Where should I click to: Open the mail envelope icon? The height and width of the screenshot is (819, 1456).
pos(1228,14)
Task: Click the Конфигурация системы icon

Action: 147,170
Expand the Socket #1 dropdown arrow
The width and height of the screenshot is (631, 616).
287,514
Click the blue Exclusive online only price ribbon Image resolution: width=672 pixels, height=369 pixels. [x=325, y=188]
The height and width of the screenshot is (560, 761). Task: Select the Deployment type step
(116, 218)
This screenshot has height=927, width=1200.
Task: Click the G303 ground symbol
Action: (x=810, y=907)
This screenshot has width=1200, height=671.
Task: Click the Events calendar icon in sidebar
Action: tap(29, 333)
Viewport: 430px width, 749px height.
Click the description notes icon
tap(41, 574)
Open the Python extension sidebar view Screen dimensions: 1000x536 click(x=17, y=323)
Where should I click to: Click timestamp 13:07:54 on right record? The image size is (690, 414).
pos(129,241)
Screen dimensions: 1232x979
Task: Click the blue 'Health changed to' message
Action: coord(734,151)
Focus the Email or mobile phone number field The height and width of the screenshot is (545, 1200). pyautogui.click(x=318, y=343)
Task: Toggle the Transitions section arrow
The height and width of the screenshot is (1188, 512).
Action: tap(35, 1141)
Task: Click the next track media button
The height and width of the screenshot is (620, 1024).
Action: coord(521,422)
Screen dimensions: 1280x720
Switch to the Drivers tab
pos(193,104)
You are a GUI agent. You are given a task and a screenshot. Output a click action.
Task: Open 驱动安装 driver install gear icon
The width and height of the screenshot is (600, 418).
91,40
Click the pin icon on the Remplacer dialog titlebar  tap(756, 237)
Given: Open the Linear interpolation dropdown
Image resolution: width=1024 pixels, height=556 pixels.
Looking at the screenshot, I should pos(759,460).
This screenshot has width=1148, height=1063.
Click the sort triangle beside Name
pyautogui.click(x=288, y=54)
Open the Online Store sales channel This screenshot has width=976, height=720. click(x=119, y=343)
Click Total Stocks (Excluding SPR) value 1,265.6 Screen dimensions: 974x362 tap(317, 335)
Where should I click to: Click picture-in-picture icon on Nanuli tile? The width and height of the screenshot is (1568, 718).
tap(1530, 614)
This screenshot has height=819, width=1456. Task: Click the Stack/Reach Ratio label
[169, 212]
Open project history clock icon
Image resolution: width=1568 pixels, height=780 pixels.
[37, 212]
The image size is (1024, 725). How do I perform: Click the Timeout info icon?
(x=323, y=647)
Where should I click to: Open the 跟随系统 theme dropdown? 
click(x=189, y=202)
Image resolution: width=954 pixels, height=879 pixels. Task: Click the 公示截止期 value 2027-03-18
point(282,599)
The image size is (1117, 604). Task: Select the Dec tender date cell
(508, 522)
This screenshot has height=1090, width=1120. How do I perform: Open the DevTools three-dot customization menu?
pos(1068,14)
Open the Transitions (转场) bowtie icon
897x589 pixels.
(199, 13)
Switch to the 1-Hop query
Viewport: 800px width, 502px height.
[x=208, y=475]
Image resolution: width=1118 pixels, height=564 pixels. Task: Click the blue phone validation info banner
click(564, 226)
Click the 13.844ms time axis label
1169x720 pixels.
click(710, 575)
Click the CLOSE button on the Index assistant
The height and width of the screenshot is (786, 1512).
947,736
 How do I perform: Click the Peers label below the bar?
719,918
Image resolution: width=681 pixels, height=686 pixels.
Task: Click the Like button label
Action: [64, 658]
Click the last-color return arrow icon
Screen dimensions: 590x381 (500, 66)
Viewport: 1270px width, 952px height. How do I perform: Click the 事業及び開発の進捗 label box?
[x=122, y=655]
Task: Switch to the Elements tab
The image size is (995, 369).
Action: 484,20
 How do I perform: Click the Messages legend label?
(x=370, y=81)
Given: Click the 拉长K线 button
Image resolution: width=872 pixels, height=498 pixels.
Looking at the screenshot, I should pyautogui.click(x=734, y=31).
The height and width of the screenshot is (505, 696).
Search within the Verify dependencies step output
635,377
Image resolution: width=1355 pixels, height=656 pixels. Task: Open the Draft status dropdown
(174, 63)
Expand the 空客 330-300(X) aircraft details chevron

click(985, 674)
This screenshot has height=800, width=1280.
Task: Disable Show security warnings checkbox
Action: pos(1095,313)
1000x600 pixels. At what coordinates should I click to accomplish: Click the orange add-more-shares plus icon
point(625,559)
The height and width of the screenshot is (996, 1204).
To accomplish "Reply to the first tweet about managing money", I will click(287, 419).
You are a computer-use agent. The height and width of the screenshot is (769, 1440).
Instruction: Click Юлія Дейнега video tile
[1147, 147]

• _Activity_
Output exactly the line containing "You are a computer-use" together with every line after it, ending at the final line of the entries.

• _Completed exercise_
You are a computer-use agent. The height and width of the screenshot is (769, 1440).
Instruction: Click Юлія Дейнега video tile
[1147, 147]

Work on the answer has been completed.